Le retour au réel
Pendant des décennies, les États de l’Union européenne ont bénéficié des « dividendes » de la paix. La chute du « Rideau de fer », le retrait des forces russes des pays d’Europe centrale et orientale, l’implosion de l’U.R.S.S ont fait penser que le spectre d’un conflit s’éloignait de l’Europe. Il y a eu le rappel à l’ordre de la guerre civile en ex-Yougoslavie mais l’Europe, incapable d’éteindre l’incendie, s’est reposée sur les Américains qui ont imposé les accords de Dayton (1995) tandis que l’OTAN en finissait avec le nationalisme serbe (1999).

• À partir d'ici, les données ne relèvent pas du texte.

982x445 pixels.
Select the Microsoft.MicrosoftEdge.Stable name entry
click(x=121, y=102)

Chacun est retourné à ses affaires, trop content de pouvoir rogner sur les budgets militaires et de profiter du gaz russe en abondance.
L’Allemagne est allée très loin dans cette voie et la Bundeswehr est devenue l’ombre d’elle-même. Seules, la France et la Grande-Bretagne ont maintenu une capacité d’envoyer des corps expéditionnaires au Moyen-Orient et en Afrique. Mais l’idée d’une guerre « classique » de haute intensité avec artillerie, chars et infanterie n’était plus dans les plans des États-majors.
Les alertes en Tchétchénie, en Géorgie, dans le Donbass et en Crimée n’ont pas remis en cause l’idée générale qu’un conflit n’était plus d’actualité en Europe.
Le réveil a été brutal en février 2022 mais, dans un premier temps, nous avons été satisfaits que les Américains prennent en charge une part importante du soutien à l’Ukraine contre l’agression russe. Deux ans plus tard, les États-Unis, déchirés par une guerre civile « froide » entre Démocrates et Républicains suspendent leurs livraisons aux Ukrainiens ; les Européens sont incapables de leur fournir en quantités suffisantes les armements et les munitions. Pendant deux ans, ils ont tergiversé pour livrer ce qu’ils avaient et maintenant que les stocks sont vides, leur industrie n’est toujours pas en mesure de produire suffisamment.
Est-ce que l’Union européenne va enfin avoir une puissance militaire à la hauteur de sa puissance économique ? Dans ce monde brutal où le shérif américain se retire dans son ranch, l’Europe doit désormais assurer sa sécurité et celle de ses abords.